(Stored data)

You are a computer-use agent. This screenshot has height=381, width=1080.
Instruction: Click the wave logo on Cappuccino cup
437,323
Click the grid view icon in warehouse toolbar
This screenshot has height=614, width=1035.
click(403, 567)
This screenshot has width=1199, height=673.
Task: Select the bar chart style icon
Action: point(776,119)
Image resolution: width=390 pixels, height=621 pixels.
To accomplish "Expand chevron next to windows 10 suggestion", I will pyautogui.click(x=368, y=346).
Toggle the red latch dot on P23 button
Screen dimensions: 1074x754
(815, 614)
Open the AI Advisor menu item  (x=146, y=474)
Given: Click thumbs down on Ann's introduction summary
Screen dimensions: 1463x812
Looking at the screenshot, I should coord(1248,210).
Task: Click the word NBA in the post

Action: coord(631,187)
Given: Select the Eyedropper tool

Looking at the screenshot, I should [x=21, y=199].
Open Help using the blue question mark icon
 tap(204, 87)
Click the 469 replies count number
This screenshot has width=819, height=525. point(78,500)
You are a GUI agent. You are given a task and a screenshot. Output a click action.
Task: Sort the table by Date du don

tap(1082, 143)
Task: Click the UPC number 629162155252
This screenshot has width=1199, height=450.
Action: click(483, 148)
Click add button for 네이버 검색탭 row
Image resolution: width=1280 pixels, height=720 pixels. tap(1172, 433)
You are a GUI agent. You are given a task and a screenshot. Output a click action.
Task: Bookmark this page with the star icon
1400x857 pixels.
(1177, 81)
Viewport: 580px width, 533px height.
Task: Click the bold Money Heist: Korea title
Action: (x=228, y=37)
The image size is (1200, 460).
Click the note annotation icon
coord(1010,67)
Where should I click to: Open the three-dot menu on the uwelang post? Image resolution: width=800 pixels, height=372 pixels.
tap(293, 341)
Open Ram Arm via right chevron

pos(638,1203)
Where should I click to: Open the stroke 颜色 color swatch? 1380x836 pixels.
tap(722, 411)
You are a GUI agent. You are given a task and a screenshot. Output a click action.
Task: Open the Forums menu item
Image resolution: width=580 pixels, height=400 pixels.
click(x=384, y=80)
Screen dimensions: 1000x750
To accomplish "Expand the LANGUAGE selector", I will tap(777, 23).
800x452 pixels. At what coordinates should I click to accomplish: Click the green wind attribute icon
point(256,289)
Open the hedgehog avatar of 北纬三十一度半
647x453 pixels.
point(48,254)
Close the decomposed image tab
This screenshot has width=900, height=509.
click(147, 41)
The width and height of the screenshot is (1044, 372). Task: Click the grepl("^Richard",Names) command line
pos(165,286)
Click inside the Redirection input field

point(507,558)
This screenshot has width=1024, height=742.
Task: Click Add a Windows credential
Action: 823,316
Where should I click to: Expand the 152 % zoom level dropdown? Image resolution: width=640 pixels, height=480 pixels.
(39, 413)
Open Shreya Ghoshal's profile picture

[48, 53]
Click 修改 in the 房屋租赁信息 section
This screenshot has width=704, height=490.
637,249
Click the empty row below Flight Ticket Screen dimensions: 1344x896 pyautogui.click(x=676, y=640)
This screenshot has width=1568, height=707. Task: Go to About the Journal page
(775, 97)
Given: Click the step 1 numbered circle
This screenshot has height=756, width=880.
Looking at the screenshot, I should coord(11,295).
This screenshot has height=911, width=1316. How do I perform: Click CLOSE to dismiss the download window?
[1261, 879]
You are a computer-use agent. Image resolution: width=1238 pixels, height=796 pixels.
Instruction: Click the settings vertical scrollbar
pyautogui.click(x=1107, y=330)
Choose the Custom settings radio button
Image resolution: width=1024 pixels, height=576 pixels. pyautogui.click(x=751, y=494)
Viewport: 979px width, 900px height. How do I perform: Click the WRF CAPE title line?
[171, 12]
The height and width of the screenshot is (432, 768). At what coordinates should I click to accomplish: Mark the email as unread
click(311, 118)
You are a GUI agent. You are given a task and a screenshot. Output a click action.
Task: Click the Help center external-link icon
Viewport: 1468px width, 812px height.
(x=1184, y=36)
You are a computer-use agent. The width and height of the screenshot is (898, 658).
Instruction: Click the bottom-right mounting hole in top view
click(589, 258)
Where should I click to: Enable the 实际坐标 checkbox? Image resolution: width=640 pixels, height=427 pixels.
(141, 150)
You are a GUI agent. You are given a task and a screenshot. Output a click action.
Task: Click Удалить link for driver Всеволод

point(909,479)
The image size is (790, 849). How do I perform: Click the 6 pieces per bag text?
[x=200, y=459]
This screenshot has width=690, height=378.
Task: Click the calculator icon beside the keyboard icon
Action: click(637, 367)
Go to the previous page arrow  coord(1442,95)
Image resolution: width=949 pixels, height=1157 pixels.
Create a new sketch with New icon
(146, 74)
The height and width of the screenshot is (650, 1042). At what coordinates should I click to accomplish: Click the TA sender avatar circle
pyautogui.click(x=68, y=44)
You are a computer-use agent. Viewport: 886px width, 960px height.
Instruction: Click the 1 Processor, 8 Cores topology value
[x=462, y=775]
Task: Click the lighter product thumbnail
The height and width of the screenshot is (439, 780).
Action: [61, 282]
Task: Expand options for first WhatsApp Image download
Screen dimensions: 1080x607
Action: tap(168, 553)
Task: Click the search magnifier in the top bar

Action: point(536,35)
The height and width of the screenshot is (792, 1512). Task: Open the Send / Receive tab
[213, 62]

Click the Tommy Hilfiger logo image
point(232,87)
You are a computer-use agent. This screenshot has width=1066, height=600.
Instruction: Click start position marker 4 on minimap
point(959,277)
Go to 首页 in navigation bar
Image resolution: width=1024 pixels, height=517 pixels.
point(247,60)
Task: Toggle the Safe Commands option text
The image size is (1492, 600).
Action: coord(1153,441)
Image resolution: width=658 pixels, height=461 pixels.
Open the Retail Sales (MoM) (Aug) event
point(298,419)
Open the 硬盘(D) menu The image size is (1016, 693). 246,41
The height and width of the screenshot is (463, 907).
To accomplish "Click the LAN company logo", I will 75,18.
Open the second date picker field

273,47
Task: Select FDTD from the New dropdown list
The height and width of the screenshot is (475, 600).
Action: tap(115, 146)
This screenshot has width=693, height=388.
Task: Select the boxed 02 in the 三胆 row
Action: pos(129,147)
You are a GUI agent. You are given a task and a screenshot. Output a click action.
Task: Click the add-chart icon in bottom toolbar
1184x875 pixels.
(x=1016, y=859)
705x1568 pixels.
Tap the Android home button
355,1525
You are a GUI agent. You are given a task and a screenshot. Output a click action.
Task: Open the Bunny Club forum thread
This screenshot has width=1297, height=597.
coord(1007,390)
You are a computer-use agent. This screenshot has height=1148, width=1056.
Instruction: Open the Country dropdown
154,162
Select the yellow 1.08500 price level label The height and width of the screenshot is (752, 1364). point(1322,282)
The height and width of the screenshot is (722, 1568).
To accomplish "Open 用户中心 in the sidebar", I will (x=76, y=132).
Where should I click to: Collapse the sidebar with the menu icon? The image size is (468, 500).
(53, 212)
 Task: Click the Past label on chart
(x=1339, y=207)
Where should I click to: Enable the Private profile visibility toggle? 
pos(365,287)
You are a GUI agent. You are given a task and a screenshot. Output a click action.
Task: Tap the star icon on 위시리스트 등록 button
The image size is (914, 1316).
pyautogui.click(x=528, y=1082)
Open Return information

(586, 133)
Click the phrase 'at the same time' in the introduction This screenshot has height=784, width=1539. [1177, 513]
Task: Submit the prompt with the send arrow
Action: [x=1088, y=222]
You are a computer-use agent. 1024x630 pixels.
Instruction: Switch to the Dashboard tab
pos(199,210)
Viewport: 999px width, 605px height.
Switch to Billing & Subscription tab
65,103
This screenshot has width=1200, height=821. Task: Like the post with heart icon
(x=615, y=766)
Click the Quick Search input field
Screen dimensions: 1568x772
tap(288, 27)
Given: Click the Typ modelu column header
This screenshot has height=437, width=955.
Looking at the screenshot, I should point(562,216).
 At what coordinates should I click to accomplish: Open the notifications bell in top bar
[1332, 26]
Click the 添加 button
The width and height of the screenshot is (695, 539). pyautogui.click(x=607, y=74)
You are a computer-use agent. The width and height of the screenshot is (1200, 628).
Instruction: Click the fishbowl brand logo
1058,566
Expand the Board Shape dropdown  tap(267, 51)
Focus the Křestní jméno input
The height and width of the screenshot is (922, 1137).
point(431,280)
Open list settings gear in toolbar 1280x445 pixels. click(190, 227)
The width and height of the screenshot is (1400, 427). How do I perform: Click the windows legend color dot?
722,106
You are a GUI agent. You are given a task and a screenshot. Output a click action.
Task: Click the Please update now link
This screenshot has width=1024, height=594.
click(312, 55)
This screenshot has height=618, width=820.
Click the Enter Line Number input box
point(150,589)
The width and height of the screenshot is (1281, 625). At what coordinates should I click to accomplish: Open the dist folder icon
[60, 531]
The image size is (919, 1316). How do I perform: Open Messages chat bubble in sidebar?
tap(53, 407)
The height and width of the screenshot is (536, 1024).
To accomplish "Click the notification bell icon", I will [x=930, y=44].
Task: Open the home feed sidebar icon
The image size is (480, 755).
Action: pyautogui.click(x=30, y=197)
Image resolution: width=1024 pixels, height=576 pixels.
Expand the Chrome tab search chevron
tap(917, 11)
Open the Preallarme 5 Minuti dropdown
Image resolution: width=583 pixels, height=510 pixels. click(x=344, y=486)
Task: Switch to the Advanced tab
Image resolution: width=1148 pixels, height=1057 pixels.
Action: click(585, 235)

→ **DIRECTIONS**: When copying the data above, please keep exactly the lines from its first line through the line with "Click the grid view icon in warehouse toolbar", both ends included, and drop the rest.

→ **ANSWER SPACE**:
You are a computer-use agent. This screenshot has height=381, width=1080.
Instruction: Click the wave logo on Cappuccino cup
437,323
Click the grid view icon in warehouse toolbar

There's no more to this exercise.